Ich staune - über Schwester Margret und ihre Schützlinge. Für Schwester Margret ist der Einsatz für Menschen, die von anderen gerne übersehen werden, ganz normal.

Robert ist über 50. Vermute ich zumindest. Ich habe ihn beim Frühstück mit Schwester Margret in der Franziskusstube kennen gelernt. Alles was Robert besitzt, passt in zwei Plastiktüten.

Und wenn er dringend frische Socken oder frische Unterwäsche braucht, dann findet er es in der Kleiderkammer bei Schwester Margret. Alles samt Spenden von Menschen, die Mitleid haben. „Was wir dringend brauchen, ist Kleidung für Männer “, betont Schwester Margret.

Ihre Bude ist morgens voll. Rund 100 Gäste pro Tag, vor allem Männer, junge wie alte, kommen zum kostenlosen Frühstück.
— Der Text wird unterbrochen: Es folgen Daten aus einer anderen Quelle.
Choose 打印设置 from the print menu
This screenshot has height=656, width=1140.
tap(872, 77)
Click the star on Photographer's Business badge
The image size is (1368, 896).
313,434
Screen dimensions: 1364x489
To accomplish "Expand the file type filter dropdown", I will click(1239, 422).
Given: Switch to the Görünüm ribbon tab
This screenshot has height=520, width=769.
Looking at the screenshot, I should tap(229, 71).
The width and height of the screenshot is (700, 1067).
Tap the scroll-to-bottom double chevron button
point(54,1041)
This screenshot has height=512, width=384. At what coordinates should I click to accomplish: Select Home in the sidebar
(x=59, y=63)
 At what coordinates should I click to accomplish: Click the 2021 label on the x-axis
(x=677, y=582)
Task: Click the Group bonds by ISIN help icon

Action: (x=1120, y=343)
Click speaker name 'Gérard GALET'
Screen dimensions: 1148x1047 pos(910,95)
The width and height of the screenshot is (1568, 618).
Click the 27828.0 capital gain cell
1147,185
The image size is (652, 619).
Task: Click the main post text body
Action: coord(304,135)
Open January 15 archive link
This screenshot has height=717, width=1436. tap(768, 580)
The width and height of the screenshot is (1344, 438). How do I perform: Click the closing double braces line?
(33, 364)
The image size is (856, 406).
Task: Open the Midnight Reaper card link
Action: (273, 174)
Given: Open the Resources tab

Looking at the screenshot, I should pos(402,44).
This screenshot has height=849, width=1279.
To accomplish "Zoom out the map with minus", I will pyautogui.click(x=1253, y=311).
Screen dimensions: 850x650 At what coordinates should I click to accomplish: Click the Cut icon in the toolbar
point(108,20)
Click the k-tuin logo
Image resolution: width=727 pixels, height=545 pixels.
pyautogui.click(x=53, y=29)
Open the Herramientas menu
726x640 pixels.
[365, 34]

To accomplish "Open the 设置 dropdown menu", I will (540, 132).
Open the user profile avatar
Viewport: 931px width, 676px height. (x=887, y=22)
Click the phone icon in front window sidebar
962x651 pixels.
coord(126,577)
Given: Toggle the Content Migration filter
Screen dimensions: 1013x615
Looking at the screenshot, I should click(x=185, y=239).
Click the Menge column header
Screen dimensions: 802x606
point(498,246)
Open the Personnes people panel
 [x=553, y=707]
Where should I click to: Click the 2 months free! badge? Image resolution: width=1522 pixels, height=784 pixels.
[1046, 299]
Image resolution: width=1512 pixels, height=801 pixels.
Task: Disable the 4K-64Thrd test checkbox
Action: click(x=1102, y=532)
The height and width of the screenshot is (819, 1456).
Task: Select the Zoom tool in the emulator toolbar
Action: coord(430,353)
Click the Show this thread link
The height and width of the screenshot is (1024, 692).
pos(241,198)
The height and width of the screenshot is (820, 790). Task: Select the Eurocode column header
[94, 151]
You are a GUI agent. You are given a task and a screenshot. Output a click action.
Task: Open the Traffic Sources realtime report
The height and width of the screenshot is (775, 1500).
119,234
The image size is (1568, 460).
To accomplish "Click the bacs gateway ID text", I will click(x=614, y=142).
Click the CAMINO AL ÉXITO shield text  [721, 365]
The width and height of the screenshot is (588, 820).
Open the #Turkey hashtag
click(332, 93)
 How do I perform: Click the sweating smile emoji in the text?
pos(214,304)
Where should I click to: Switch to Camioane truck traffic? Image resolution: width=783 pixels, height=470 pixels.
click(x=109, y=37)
Die Tische sind liebevoll gedeckt. Zu den weißen Servietten gibt es Kerzenlicht mit viel Brot, Wurst und selbstgemachter Marmelade. Ehrenamtliche gehen von Tisch zu Tisch und schenken großzügig frischen Kaffee ein. 

„Meine Gäste sollen sich bei mir wohlfühlen. Der tägliche Stress ums Überleben auf der Straße - bleibt draußen - wenigstens während dieser Zeit“, ist sich Schwester Margret sicher.

Und es funktioniert. Robert kommt schon seit ein paar Monaten zu ihr. Gerne würde er in einer eigenen Wohnung leben. Aber es klappt nicht. Das Sozialamt braucht Nachweise, dass er beschäftigt war. Und die hat er nicht. Schwester Margret ruft immer wieder beim Sozialamt an. Sie ist hartnäckig, aber das Sozialamt auch. Robert rollt ganz langsam eine Träne über die Backe. Wenn er traurig ist, verschwindet er ganz schnell auf die Toilette. Die Träne habe ich trotzdem gesehen. „Sein Problem ist der Alkohol“, seufzt Schwester Margret. Und sie macht ihm Mut: „Robert, wenn du aufhörst zu trinken, dann finden wir eine Arbeitsstelle für dich“.

Abends wird aus dem Frühstückscafé bei Schwester Margret ein Gottesdienstraum. Einige ehrenamtliche Mitarbeiter der Franziskusstube sind gekommen, um mitzufeiern. Auch ein paar von Margrets Frühstücksgästen, die es geschafft haben, sitzen dankbar im Stuhlkreis. Bei den Fürbitten wird Schwester Margret nachdenklich: „Lieber Gott, ich bitte dich für Robert. Vielleicht tut sich doch irgendwie eine Möglichkeit auf, dass er eine Wohnung findet und sein Leben eine gute Richtung bekommt.“

Nach dem Gottesdienst werden die Tische wieder zusammengerückt und die Frühstücksteller für den nächsten Tag aufgestellt.